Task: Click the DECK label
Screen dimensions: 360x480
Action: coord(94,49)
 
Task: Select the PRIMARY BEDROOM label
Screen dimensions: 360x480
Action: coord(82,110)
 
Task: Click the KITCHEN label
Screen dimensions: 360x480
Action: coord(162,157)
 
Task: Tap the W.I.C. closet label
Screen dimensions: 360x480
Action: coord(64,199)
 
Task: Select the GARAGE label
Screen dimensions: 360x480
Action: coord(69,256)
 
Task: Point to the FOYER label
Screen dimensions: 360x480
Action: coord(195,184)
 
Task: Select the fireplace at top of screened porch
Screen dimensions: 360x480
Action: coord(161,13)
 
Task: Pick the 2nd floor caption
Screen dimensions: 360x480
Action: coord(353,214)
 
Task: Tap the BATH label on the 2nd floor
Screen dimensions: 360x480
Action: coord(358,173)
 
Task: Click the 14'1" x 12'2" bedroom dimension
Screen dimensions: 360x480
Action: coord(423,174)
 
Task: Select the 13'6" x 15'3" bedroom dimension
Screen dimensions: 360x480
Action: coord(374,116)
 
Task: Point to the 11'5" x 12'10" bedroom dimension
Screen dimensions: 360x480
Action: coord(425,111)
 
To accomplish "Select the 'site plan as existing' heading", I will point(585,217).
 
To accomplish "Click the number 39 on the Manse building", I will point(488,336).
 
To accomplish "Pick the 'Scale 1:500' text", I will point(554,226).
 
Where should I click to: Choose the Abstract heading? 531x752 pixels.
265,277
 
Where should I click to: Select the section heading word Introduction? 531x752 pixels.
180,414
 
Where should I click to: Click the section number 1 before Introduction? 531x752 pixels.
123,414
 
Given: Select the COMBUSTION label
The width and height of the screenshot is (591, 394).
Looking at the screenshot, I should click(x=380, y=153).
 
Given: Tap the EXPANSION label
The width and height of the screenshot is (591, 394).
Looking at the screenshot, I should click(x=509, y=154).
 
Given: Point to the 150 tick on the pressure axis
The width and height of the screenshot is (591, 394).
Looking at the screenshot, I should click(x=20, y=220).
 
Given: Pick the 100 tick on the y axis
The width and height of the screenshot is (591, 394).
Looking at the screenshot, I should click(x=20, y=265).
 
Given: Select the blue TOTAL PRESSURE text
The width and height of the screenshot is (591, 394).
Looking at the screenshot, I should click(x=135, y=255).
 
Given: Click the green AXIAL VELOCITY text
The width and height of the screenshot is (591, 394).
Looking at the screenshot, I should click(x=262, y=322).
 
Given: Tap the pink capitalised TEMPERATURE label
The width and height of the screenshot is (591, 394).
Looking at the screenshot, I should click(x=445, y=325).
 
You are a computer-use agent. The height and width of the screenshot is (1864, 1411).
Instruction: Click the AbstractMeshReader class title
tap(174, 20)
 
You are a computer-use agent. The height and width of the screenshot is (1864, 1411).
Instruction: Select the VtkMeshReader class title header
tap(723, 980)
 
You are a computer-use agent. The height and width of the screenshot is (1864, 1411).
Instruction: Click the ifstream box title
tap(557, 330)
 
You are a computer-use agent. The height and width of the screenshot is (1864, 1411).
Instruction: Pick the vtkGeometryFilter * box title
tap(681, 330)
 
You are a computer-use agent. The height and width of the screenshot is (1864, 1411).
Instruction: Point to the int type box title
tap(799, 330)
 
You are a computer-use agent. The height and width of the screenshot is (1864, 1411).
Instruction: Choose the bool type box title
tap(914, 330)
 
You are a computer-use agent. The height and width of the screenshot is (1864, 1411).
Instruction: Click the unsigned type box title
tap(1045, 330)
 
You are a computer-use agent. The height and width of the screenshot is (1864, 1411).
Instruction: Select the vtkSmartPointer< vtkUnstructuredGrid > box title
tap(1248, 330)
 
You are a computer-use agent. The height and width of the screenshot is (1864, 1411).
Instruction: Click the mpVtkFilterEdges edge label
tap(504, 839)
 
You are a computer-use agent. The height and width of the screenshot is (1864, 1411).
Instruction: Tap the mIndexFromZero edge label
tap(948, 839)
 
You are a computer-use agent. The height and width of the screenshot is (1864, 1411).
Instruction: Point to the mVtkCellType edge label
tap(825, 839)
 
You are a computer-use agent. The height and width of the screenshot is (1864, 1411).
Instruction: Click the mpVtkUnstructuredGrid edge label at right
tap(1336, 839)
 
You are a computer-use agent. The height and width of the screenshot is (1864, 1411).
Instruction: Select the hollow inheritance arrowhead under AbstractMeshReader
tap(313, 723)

## Task statement
Copy the lines from the line with "Task: Select the fireplace" to the line with "Action: coord(374,116)" without changing anything.

## Completed exercise
Task: Select the fireplace at top of screened porch
Screen dimensions: 360x480
Action: coord(161,13)
 
Task: Pick the 2nd floor caption
Screen dimensions: 360x480
Action: coord(353,214)
 
Task: Tap the BATH label on the 2nd floor
Screen dimensions: 360x480
Action: coord(358,173)
 
Task: Click the 14'1" x 12'2" bedroom dimension
Screen dimensions: 360x480
Action: coord(423,174)
 
Task: Select the 13'6" x 15'3" bedroom dimension
Screen dimensions: 360x480
Action: coord(374,116)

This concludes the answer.